The leader of the 5Pointz artists is hailing the federal judge in Brooklyn who ruled in their favor Monday, forcing developer Jerry Wolkoff to pay $6.7 million in compensation for ordering the whitewashing of the world famous graffiti mecca in November 2013.
In his 100-page decision, Judge Frederick Block awarded the maximum of $150,000 for each of 45 murals that were destroyed in the dark of night without warning at the Long Island City warehouse complex that was torn down a year later to make way for two residential towers.

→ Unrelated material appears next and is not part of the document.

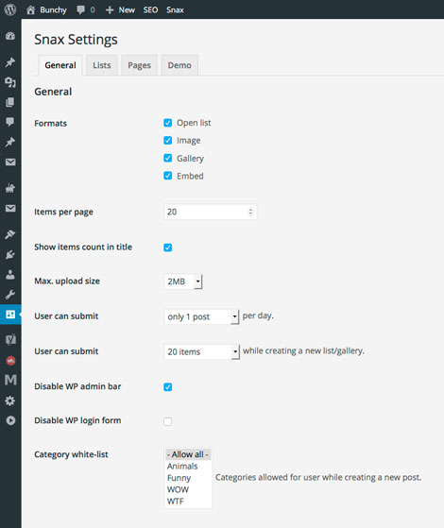The width and height of the screenshot is (444, 528).
Task: Open the WordPress logo menu
Action: click(10, 9)
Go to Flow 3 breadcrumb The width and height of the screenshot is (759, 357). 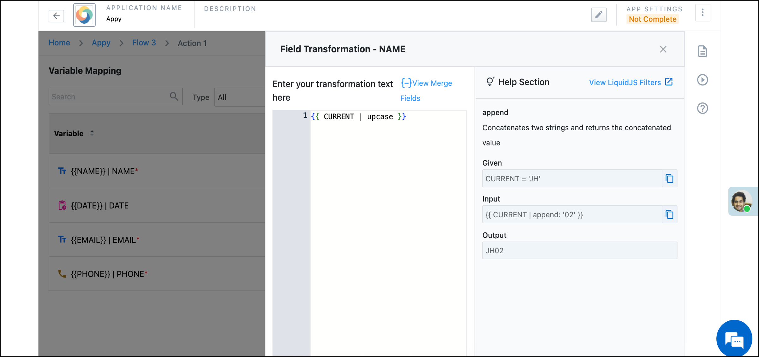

“The legacy of 5Pointz may be this ruling and the clear statement that aerosol art and public art are not disposable. The 21 plaintiffs, including myself, believed in the law and stood up for our rights, we believed in the value of our art and we were heard,” 5Pointz Founder and Curator Jonathan “Meres” Cohen said. “The art adorning 5Pointz is gone and can never be replaced, the 7 train commute will never be the same, but Honorable Judge Block’s judgement is historical for generations of artists all around the country. 5Pointz art was a true form of free speech, and this ruling honors this great American tradition of standing up for our rights.”
The ruling followed a three-week trial at Federal District Court in November with a jury finding Wolkoff had violated the federal Visual Artists Rights Act which was enacted in 1990, granting artists the rights to prevent intentional modification of their visual artworks and the destruction or mutilation of artworks “of a recognized stature.” It is the first time VARA has been used to protect aerosol artwork.
In his decision, Judge Block wrote, “If not for Wolkoff’s insolence, these damages would not have been assessed. If he did not destroy 5Pointz until he received his permits and demolished it 10 months later, the Court would not have found that he had acted willfully.”
Wolkoff was stunned by the judge’s ruling.
“What permits?” he asked. “Have you ever had to deal with the City of New York? I could have waited years for those permits. It’s an insane decision and I’m going to go through the appeal process. Why would he think any differently if it was two days or six months? I’ll appeal it and we’ll go from there.”
Court documents labeled Wolkoff a “difficult witness” who was argumentative and prone to tangents and non-responsive answers.
“I was going insane, I couldn’t believe I was there, in a courtroom being sued by people I allowed to paint on my building,” Wolkoff said. “I had no idea why I was being sued in the first place.”
Block, meanwhile, praised the artists who “have conducted themselves with dignity, maturity, respect, and at all times within the law” adding their behavior contributed to his decision to award them significant damages.
“This legal process was trying and difficult on all of us but in the end to see the rights of art prevail in New York City is extremely rewarding and emotional,” Cohen said. “As a curator seeing over 10 years of my work recognized and valued, and knowing that justice sided with the artists who selflessly painted at 5Pointz, is the biggest victory.”